GOAL 1 »
Swap "blue status dot" for "green status dot" in the records, from the line with "Given: Edit the" up to and including the last line of the records, and write out those lines again with nothing else changed. Leave the pictures out of your answer.

SELECTED PASSAGE »
------

Hi, and welcome back to Semafor Business.

I’m sorry, but we have to talk about payment networks. When you swipe your credit card, it activates an invisible apparatus of commercial arrangements that are both a major convenience (we’d be a cash society without them) and the worst kind of rent-seeking (see this chart from The Economist.)

Capital One and Discover are starting to make their pitch to regulators who will approve or block their $35 billion merger, and their best argument is that they will take on the Visa-Mastercard duopoly. I’m skeptical, as I explain below.

When you strip away all the legal language, antitrust enforcement is about drawing boxes. Regulators define a market — they decide what goes inside the box — and then determine whether a merger will reduce competition in that market. Should an airline deal be judged for its effect on national prices or a handful of local routes that might be canceled? Should competition from Amazon be factored into the merger of two brick-and-mortar grocery stores? These are often political decisions more than economic ones, and Capital One has a tough road ahead.

------

GOAL 2 »
Copy word for word the part of the passage on the Capital One and Discover merger from "Hi, and welcome" up to and including "I explain below.".

------

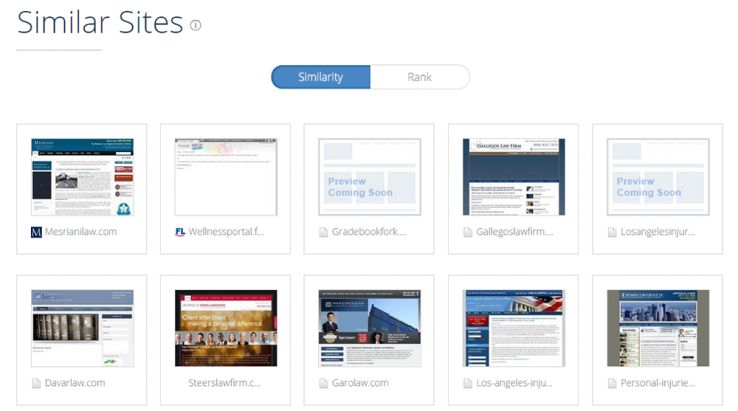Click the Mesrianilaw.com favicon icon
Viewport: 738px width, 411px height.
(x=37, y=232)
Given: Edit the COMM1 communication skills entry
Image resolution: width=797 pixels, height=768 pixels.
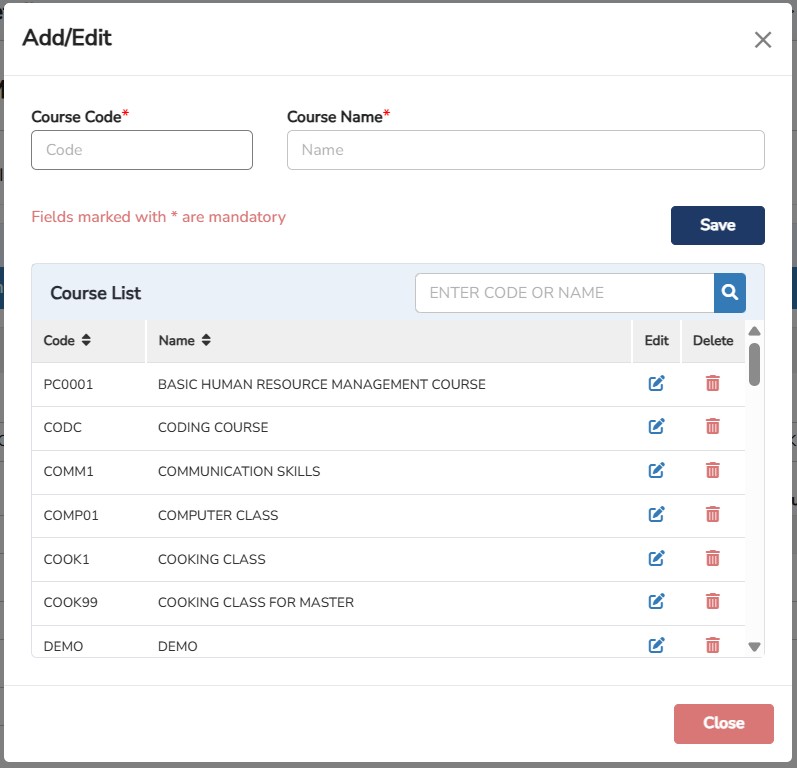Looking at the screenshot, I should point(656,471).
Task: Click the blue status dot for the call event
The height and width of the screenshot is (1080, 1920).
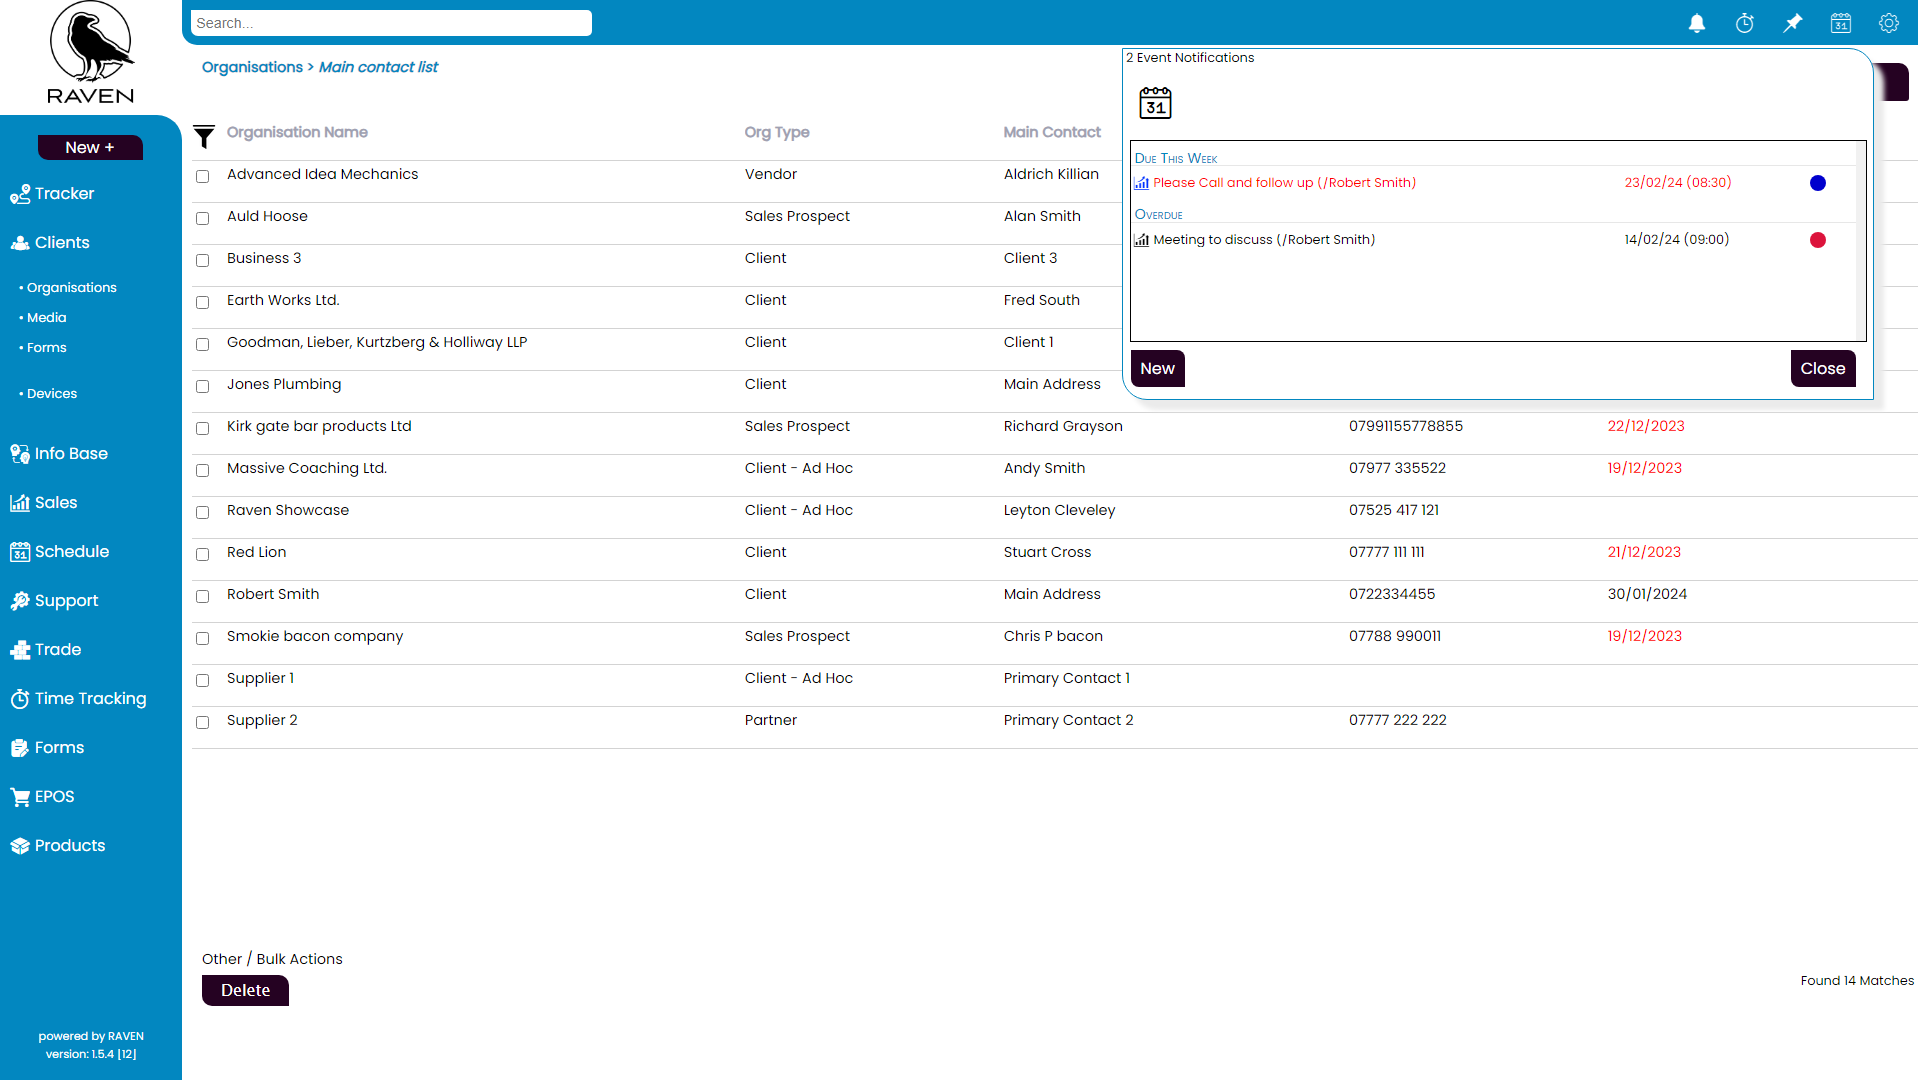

------

FULL RESPONSE 1 »
Given: Edit the COMM1 communication skills entry
Image resolution: width=797 pixels, height=768 pixels.
Looking at the screenshot, I should point(656,471).
Task: Click the green status dot for the call event
The height and width of the screenshot is (1080, 1920).

FULL RESPONSE 2 »
Hi, and welcome back to Semafor Business.

I’m sorry, but we have to talk about payment networks. When you swipe your credit card, it activates an invisible apparatus of commercial arrangements that are both a major convenience (we’d be a cash society without them) and the worst kind of rent-seeking (see this chart from The Economist.)

Capital One and Discover are starting to make their pitch to regulators who will approve or block their $35 billion merger, and their best argument is that they will take on the Visa-Mastercard duopoly. I’m skeptical, as I explain below.